On April 28 the State Department issued a joint declaration “in solidarity with Panama” after a sudden spike in detentions of Panama-flagged vessels at Chinese ports, calling the actions “a blatant attempt to politicize maritime trade.” Alongside the United States, Costa Rica, Bolivia, Paraguay, Guyana, and Trinidad and Tobago signed the statement as Washington simultaneously pressed legal and diplomatic levers to reduce Chinese logistics influence around the Panama Canal.
That pressure followed an intense US–Panama campaign: bilateral security talks, a politically charged audit of Chinese concessions near the Canal, and a Panamanian Supreme Court ruling that removed port operator CK Hutchison and cleared the way for Danish company Maersk to take over. Those moves came after incendiary Trump-era rhetoric that even suggested retaking the Canal by force—comments that undercut Washington’s later assertions that it was defending Panama’s sovereignty and denouncing “politicization.”
The list of co-signatories is strategic, not accidental. Guyana has rapidly become a major light-crude producer and is attracting downstream investment as US measures constrict Gulf oil flows. Trinidad supplies petrochemicals such as urea and ammonia. Costa Rica runs one of the Caribbean’s most advanced ports. Paraguay remains one of the few South American governments that recognize Taiwan. Bolivia, at first glance the outlier, matters for its mineral wealth.
Bolivia holds the world’s largest lithium reserves, but commercial extraction is complicated by a high magnesium-to-lithium ratio that requires costly, technologically sophisticated processing. Logistics are also difficult: transporting lithium across rugged terrain to Chilean Pacific ports and then through the Panama Canal raises the price and strategic value of each ton. President Rodrigo Paz’s replacement of the head of the state lithium company signals a willingness to revisit deals struck with China and Russia if Western capital can guarantee broader market access. For Bolivia, endorsing a US-backed declaration on Panama is a low-friction diplomatic move that signals openness to Western-led logistics and trade channels in exchange for infrastructure and investment.
These diplomatic shifts occur alongside wider US actions: what critics describe as a de facto blockade of the Strait of Hormuz, new defense agreements across Asia, and overt pressure on port operations in Peru and other states. Taken together, these measures point to a coherent strategy—derisively labeled by opponents the “Donroe Doctrine”—aimed less at benign economic integration than at redirecting capital, supply chains, and maritime traffic away from West Asia and toward friendly partners in the Western Hemisphere. The apparent objective is to secure inputs for energy, agriculture, logistics, and emerging green industries—hydrocarbons, petrochemicals, and strategically important metals—through channels influenced by Washington.
This approach treats maritime routes and logistics hubs as instruments of geopolitical advantage rather than a neutral commons. Military seizures and blockades in West Asia, combined with diplomatic pressure and legal challenges in Central and South America, amount to a coordinated effort to shape trade flows to American strategic ends. In the short term that posture risks destabilizing the global maritime order and creating opportunities for other coastal and rising powers to exploit, but it also advances Washington’s near- and medium-term goal of rerouting critical commodities and supply chains through allied hemispheric partners.

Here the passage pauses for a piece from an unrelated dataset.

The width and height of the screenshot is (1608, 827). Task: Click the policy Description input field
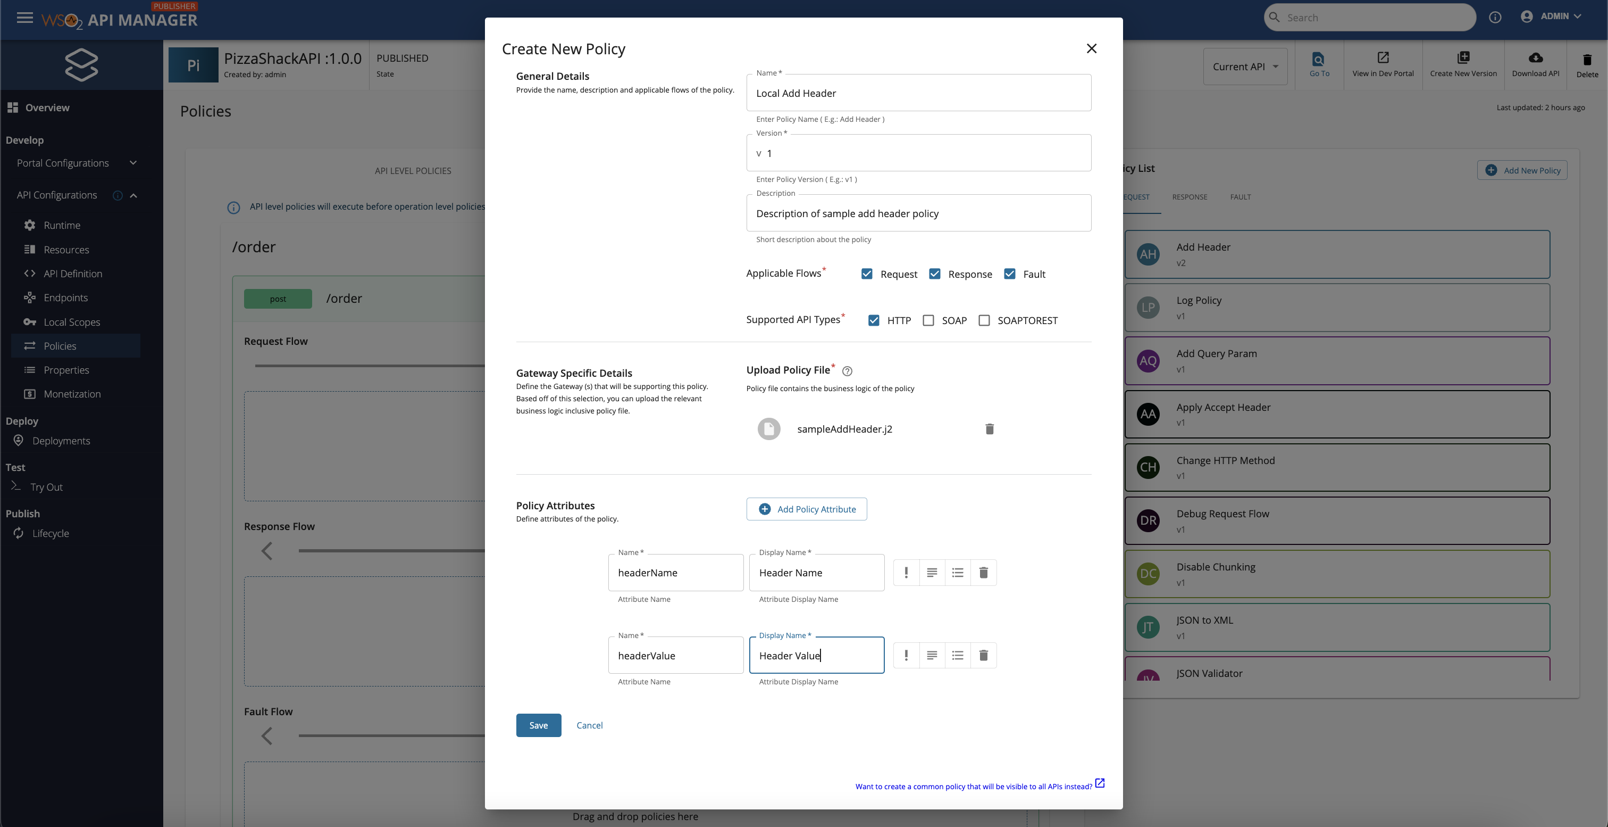click(x=918, y=214)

Whether this strategy will succeed over the long run is unclear. In the immediate term, however, the campaign embodies a deliberate US effort to produce the very realignment of capital and trade that China and other competitors most feared: the reconstruction of maritime influence through a mix of legal, diplomatic, and military instruments to secure access to strategic resources and supply chains.